Participants look at a Born This Way sign as they browse a booth selling Pride items during the Pride Festival at the Augusta Commons on June 28, 2014, in Augusta, Ga. (Sara Caldwell / The Augusta Chronicle via AP file)
Participants look at a Born This Way sign as they browse a booth selling Pride items during the Pride Festival at the Augusta Commons on June 28, 2014, in Augusta, Ga. (Sara Caldwell / The Augusta Chronicle via AP file)

Eric Ward, extremism expert and executive director of the Western States Center, a nonprofit that advocates for inclusive democracy, said there are a few things that event organizers can do to help prevent harassment and violence, particularly from white nationalist groups that have recently targeted LGBTQ events. For example, they can pay attention to rhetoric online and be in touch with local human rights organizations who may monitor far-right groups in the area more closely.

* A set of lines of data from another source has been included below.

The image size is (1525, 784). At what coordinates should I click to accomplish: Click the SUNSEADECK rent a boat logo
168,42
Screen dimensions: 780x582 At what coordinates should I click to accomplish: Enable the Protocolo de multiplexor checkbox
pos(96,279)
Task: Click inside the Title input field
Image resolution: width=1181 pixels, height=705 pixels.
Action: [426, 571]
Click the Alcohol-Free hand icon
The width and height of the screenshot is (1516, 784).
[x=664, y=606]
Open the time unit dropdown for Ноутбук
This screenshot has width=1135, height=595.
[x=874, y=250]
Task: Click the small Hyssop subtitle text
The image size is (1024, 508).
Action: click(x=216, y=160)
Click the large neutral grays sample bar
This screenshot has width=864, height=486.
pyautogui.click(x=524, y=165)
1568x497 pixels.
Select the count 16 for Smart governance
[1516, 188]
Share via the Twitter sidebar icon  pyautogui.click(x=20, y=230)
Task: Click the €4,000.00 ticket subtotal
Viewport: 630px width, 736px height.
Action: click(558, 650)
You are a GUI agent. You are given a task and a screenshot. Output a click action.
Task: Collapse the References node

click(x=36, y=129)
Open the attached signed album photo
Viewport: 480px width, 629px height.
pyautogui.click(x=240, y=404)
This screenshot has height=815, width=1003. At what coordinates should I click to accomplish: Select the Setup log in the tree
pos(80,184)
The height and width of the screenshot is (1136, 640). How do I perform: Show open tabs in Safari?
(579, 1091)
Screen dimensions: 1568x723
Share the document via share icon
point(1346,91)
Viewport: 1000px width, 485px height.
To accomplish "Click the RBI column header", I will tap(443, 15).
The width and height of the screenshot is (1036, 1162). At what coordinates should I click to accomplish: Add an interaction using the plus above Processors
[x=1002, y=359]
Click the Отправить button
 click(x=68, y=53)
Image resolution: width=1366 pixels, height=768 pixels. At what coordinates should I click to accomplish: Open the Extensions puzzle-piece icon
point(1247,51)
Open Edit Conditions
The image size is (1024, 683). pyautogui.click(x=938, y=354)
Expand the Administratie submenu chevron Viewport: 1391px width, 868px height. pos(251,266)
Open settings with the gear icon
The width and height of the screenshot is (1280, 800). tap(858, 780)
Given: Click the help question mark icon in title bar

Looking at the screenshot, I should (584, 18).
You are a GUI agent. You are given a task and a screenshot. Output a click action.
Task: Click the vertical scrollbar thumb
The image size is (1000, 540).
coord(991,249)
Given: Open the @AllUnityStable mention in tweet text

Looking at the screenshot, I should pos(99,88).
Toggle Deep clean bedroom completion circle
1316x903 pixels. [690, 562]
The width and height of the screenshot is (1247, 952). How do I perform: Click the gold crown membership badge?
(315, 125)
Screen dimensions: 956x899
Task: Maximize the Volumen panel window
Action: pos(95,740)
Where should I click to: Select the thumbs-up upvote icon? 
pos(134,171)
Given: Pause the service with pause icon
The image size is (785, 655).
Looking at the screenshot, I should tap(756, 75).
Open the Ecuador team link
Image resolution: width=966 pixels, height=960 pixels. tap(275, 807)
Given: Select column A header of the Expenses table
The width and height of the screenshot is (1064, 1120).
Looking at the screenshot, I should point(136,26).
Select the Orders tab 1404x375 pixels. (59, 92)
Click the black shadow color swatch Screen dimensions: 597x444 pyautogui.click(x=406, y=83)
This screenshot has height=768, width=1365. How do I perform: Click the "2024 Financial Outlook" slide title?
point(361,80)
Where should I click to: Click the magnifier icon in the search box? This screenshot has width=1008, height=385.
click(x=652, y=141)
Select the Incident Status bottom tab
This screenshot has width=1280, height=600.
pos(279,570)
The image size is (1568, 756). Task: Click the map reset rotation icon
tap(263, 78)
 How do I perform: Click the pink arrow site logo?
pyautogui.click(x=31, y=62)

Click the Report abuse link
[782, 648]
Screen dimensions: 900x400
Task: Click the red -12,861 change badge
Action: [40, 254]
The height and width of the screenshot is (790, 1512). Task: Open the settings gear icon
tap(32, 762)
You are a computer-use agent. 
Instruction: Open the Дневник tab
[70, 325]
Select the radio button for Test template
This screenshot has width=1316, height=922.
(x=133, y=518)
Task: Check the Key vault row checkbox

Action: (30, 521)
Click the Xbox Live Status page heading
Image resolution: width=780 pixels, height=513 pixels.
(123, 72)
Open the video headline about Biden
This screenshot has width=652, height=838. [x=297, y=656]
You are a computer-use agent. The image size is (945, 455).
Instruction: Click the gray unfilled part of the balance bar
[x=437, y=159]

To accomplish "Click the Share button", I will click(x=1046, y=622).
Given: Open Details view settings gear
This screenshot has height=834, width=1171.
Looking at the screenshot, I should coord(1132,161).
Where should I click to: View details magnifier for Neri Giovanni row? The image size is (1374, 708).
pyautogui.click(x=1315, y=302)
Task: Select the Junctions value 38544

But he said that preventing similar incidents to the one in Coeur d’Alene would require the federal government, including the Departments of Justice and Homeland Security, to invest more resources into monitoring online criminal activity.

“I think the lessons of Charlottesville still apply,” Ward said. “When we see heavy internet and social media rhetoric leading up to an event being organized by white nationalists, it should send signals to community leaders and national leaders that there is the potential for violence. When these individuals are organizing across state lines to assemble, that should be another one.”

But, beyond a warning, Ward had a message for the LGBTQ community: He said white nationalists don’t target the LGBTQ community because they see it as “weak or powerless.”

“It is targeted because that community has brought inclusion into America,” Ward said. “It has opened the space around equity and what it means to be an America that moves forward together across lines of difference. That is what frightens the Patriot Front, Proud Boys and other alt-right organizations.”

In line with that message, Barnard said that Augusta Pride will continue as planned because he’s seen the importance of having a place where people can go and feel accepted. At past festivals, he said the group hung a banner that attendees could sign, and one year he saw that someone wrote, “I came out today because of pride.”

“Remember, this is the one time that that one person that may not be out of the closet yet, that doesn’t know their place right now, can find the resources that they need,” he said. “So I hope that people are not scared and trust that we have our plans in place.”